Creationism vs Evolution

[quote]pushharder wrote:
BetaBerry wrote:
Fergy wrote:
So now believing in God makes you a creationist?

I’ve asked this question here before, still don’t get it.

So for the sake of discussion, what does one do…someone who does believe in God but does not believe He created?

[/quote]

“what is theistic evolution” Alex. Belief in the divine origination of life and/or the cosmos, but that God let evolution run to the point it is today, or perhaps “guided” it a bit, but left it essentially up to natural mechanisms.

A creationist is someone who thinks the Bible has scientific basis.

Which it doesn’t.

I don’t know what existed prior to the Big Bang, and I may never know. I won’t exclude the possibility that God created the universe with the Big Bang. Alternatively the universe could have existed in some other form, or perhaps time is a circle/sphere. I don’t know, and I don’t pretend to know either.

[quote]pushharder wrote:
BetaBerry wrote:
Fergy wrote:
So now believing in God makes you a creationist?

I’ve asked this question here before, still don’t get it.

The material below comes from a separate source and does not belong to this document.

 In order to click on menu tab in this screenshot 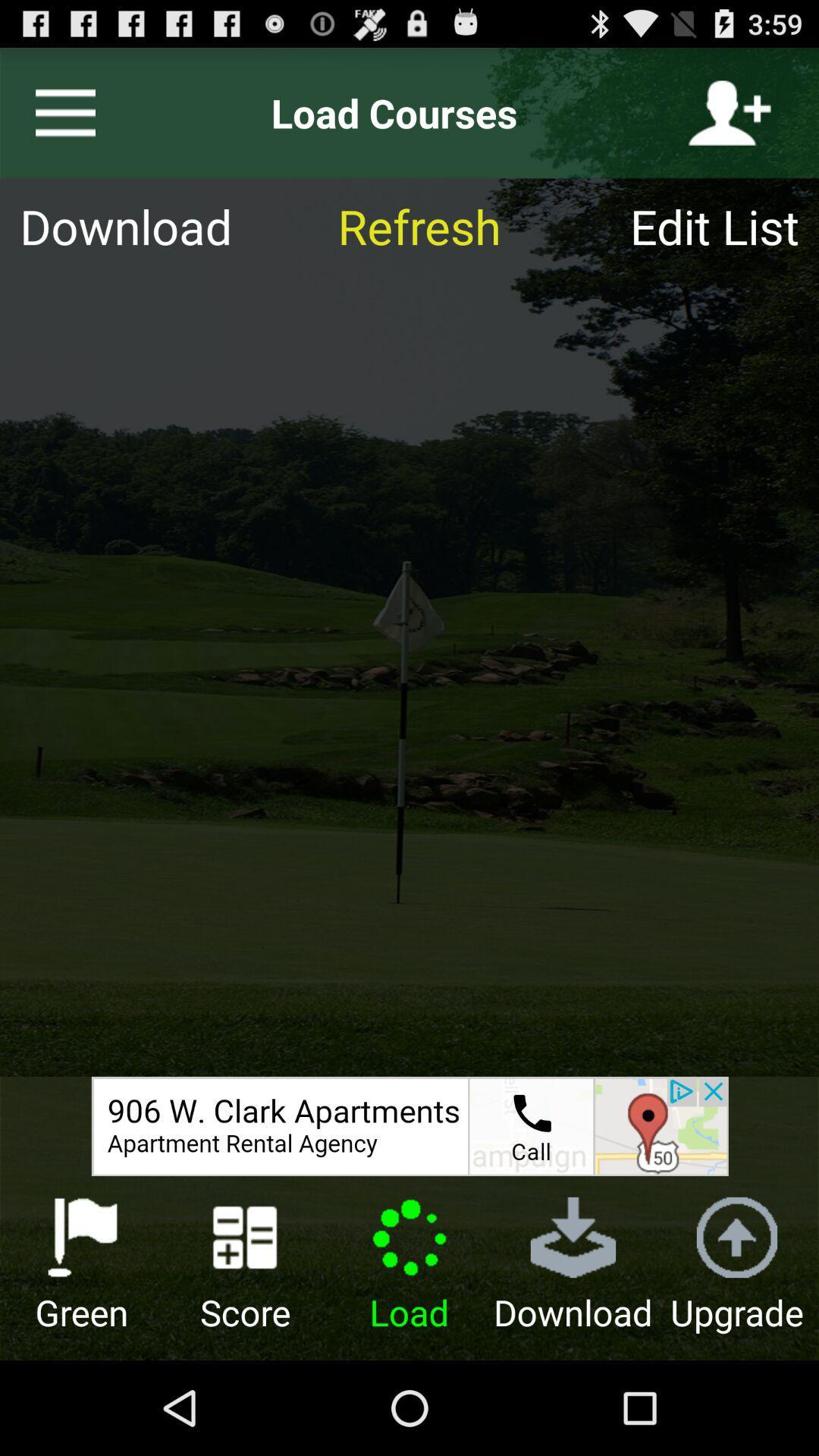, I will do `click(58, 112)`.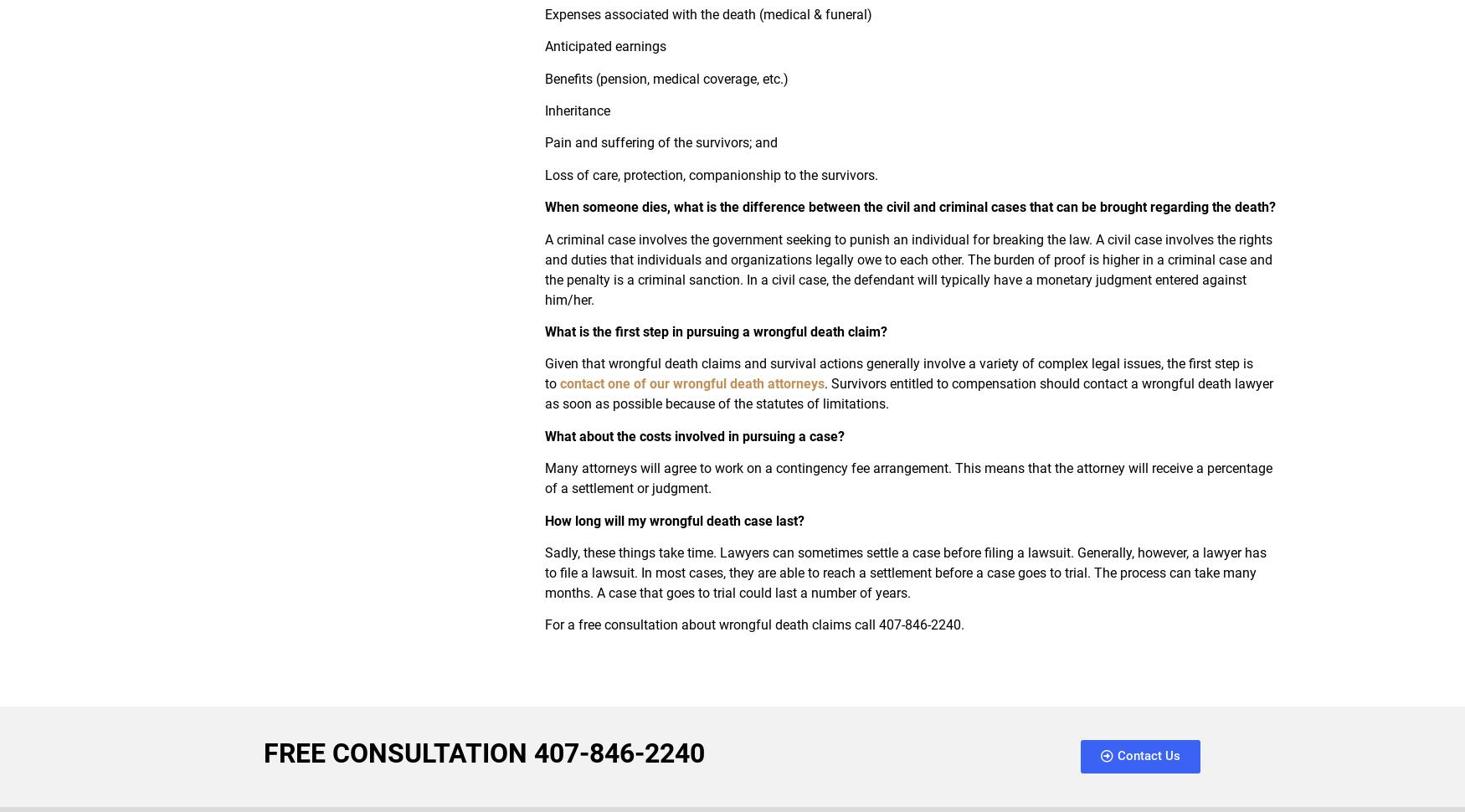 The height and width of the screenshot is (812, 1465). What do you see at coordinates (484, 752) in the screenshot?
I see `'Free consultation 407-846-2240'` at bounding box center [484, 752].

So for the sake of discussion, what does one do…someone who does believe in God but does not believe He created?

[/quote]

It’s been discussed here before. Believing in God and believing in religion (and the tales that come with it) are two completely different things. It’s like when I asked how can someone assume that God spoke to Pasteur but not to Darwin. One can believe in God and still accept the fact that things happened a certain way, which can be explained by means other than magic. Accepting evolution has nothing to do with denying your faith in God. So what if science can explain how things happened? You can still believe that there is a God, and that He “created” things, so to speak, only not in the way that a book written by men says, but a different way, a way that men are only now able to understand, because of scientific advances. A way men could not possibly understand 2,000 years ago. You can believe that God is the “origin” of all things, or that God is present within all things, or living beings. That has nothing to do with evolution.

Please do no confuse faith (in a superior being) and religion.

No, that’s not how I see it. I guess the way I think of it is that if there is a God, then He might be within all things, and be the origin of things, but not that God would have actively created life as we know it. It’s hard not to think of time in linear terms, so people tend to think in terms of “maybe God created the conditions for the big bang”, and it could be so, but as Makavali said, we don’t know anything that far back, and maybe those events are not linear. This standard linear thought is the reason why we try to hard to explain “where things come from”, or what point zero is. Maybe there is no point zero.

That said, I don’t know if God exists or not. Assuming He doesn’t exist would involve about as much faith as assuming He does exist. I’m not a person of faith so I cannot come to conclusions if I don’t have the facts. I have no faith in human kind either, and since facts show over and over again that we are nothing but flawed, I cannot follow any religion, for they’re all created by men, all of them created with a purpose, and most generate ignorance and animosity.

I prefer to base my decisions on facts, not faith, and it is a fact that things did not happen as the book of Genesis tells us.